If you are on public water, it is the law that they regularly test their water and make the results of those tests available to the public. You can look up the results of your local water utility here.
Bottled water that is labeled "purified water" is taken from lakes, rivers, or underground springs and treated, all of which makes it almost identical to tap water.
Other brands of bottled water is just tap water in disguise.
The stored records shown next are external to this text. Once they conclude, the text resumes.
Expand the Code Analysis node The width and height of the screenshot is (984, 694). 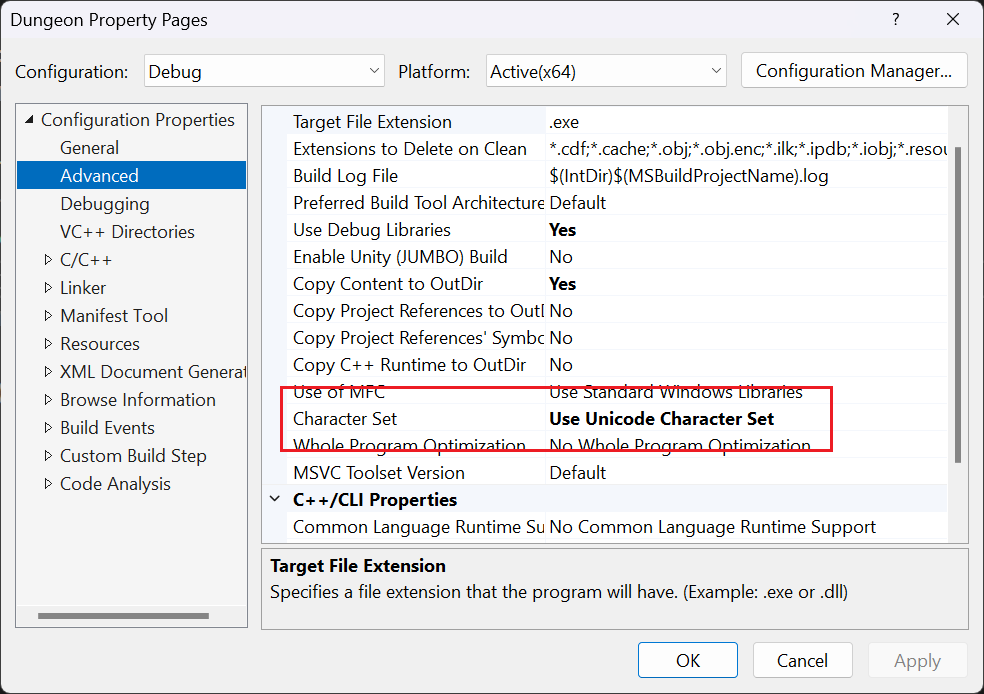coord(48,484)
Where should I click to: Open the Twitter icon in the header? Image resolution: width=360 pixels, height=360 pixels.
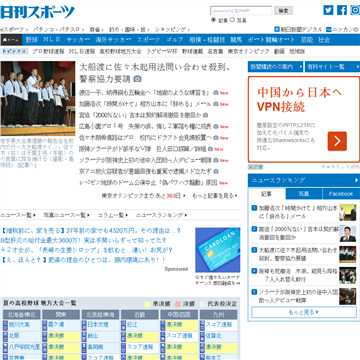pyautogui.click(x=328, y=10)
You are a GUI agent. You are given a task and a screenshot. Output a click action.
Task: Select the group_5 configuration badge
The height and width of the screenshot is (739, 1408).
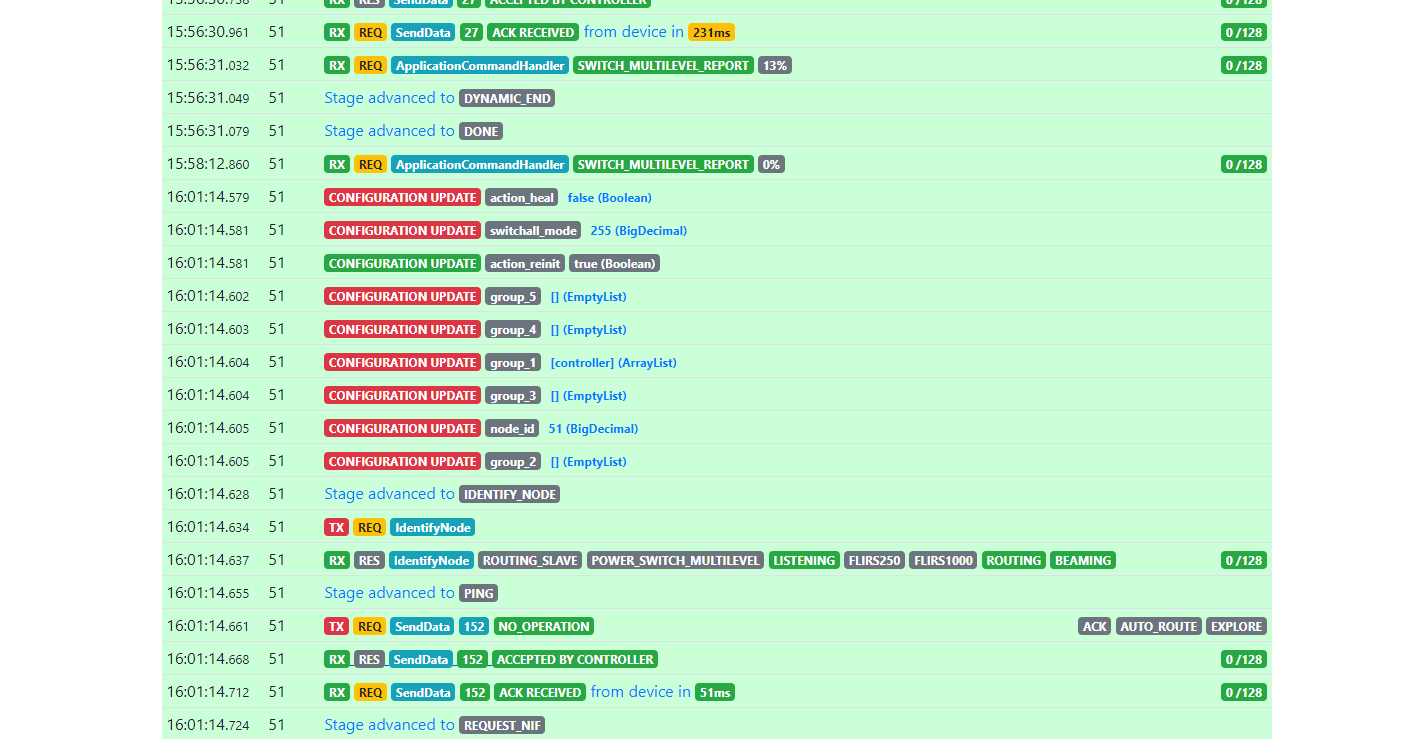tap(513, 297)
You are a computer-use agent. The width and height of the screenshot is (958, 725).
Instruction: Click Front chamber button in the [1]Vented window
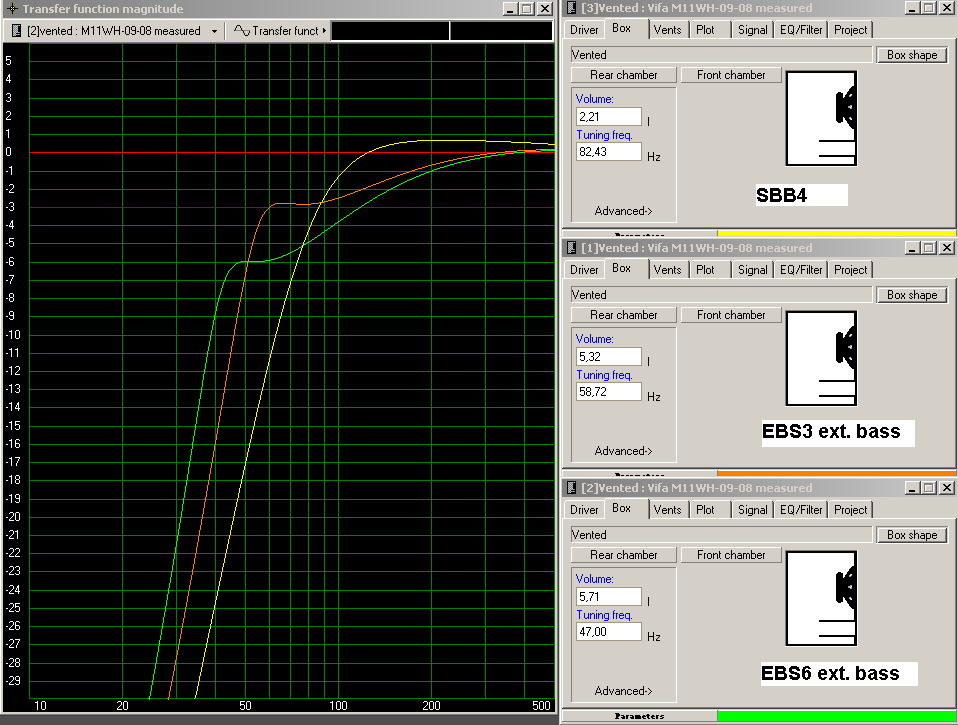[731, 315]
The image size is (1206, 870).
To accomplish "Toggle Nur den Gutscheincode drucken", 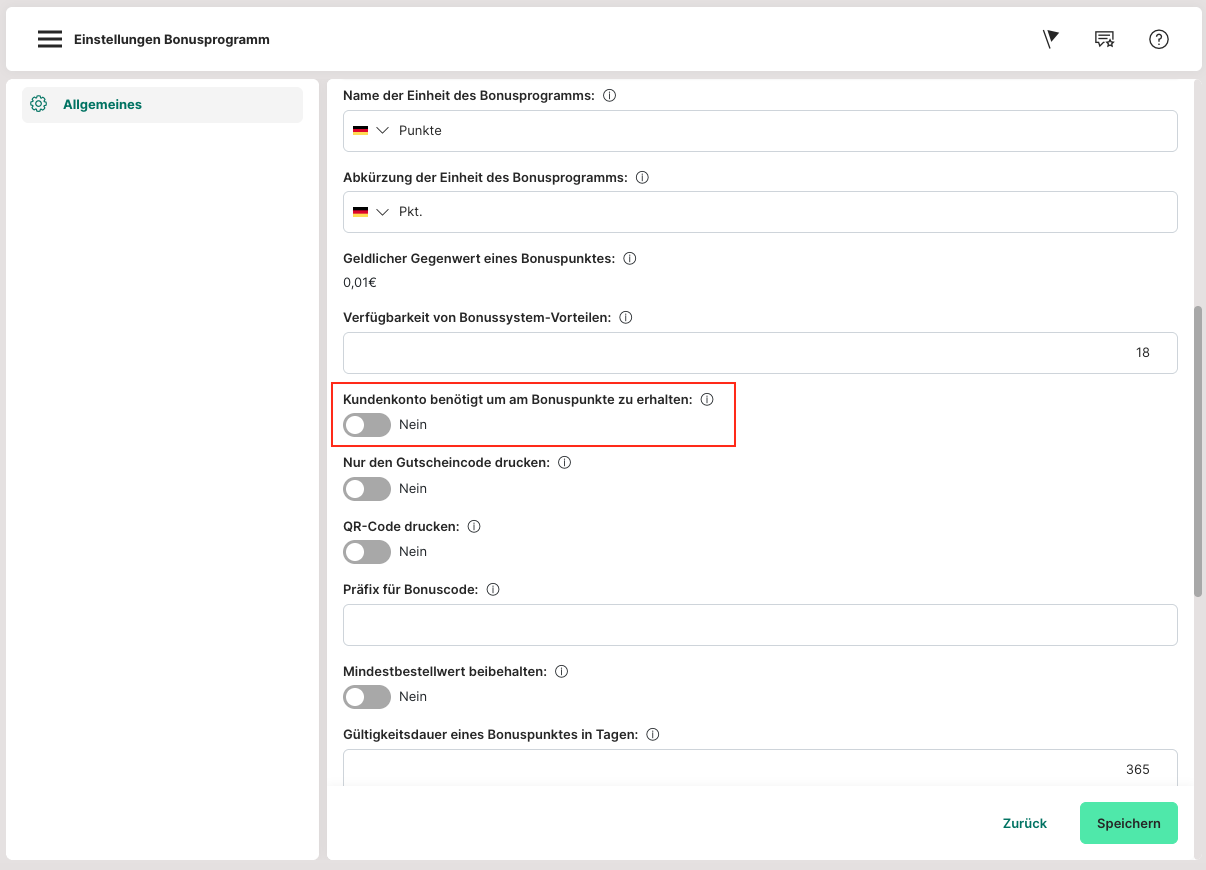I will point(366,489).
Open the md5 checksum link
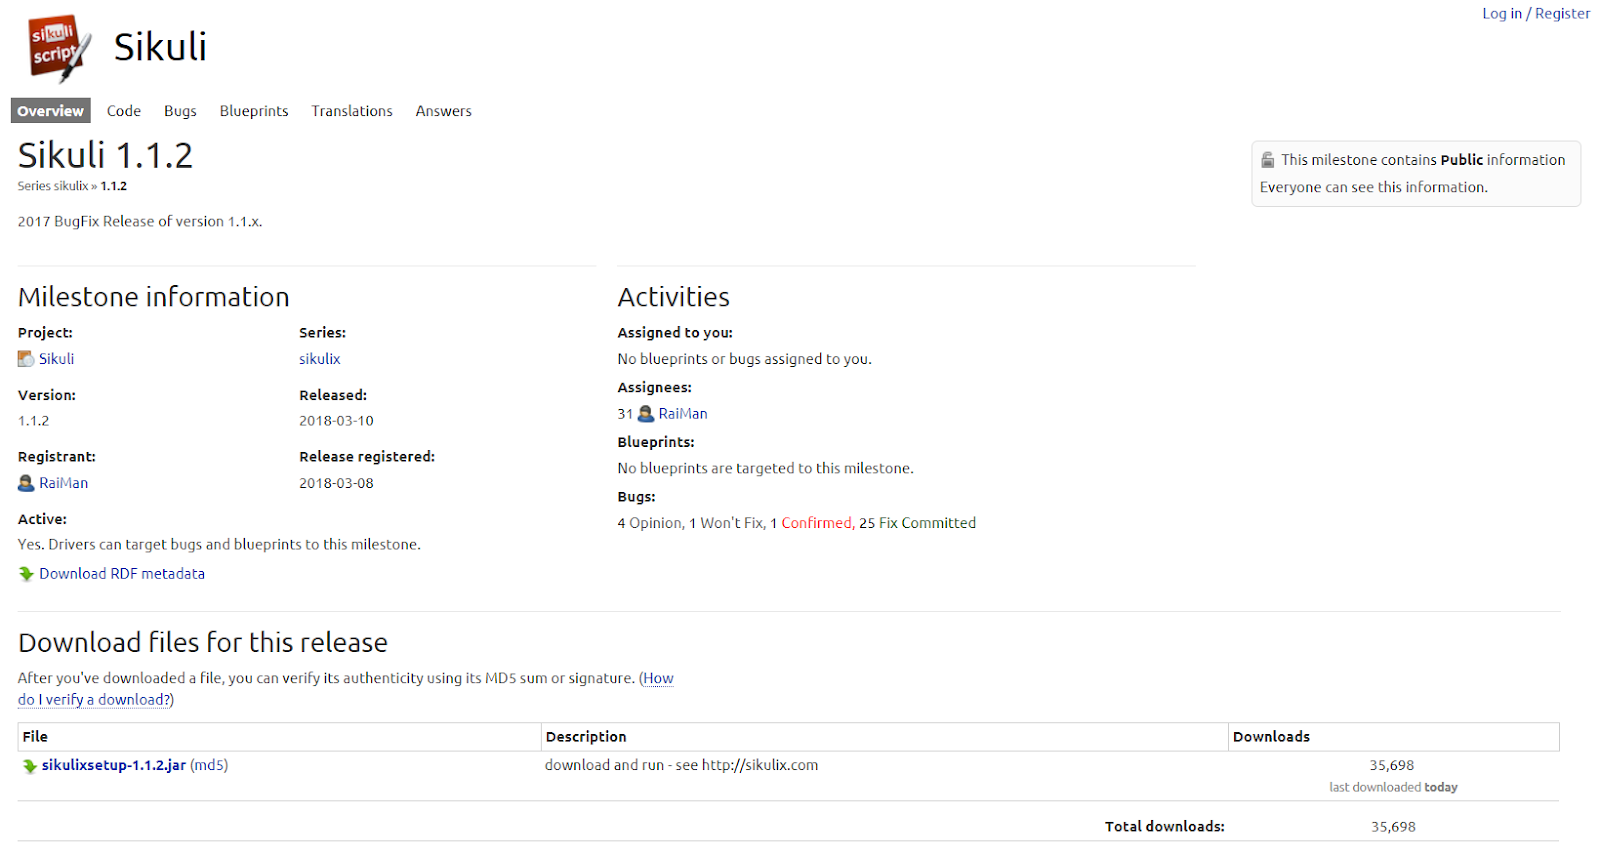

In a quote from Jim Shepherd, Dasani's group director of research and development, he says that "Coca-Cola tested Dasani in hundreds of focus groups until it hit on a markedly crisp quality, achieved by adding magnesium sulfate, potassium chloride and sodium chloride to purified municipal water." Which is a fancy way of saying that they simply add salt to tap water in order to make it taste better.
Not only is it more expensive per gallon than gasoline (if that's not a kick in the gut, I don't know what is!), bottled water incurs a huge carbon footprint from its transportation. Meaning that it takes energy, gas, etc. to bottle and transport the bottles. 1.5 million barrels of oil, in the US alone, are used to make water bottles. What's worse (or maybe not, they are both pretty bad) 86% of these bottles are landfilled or incinerated.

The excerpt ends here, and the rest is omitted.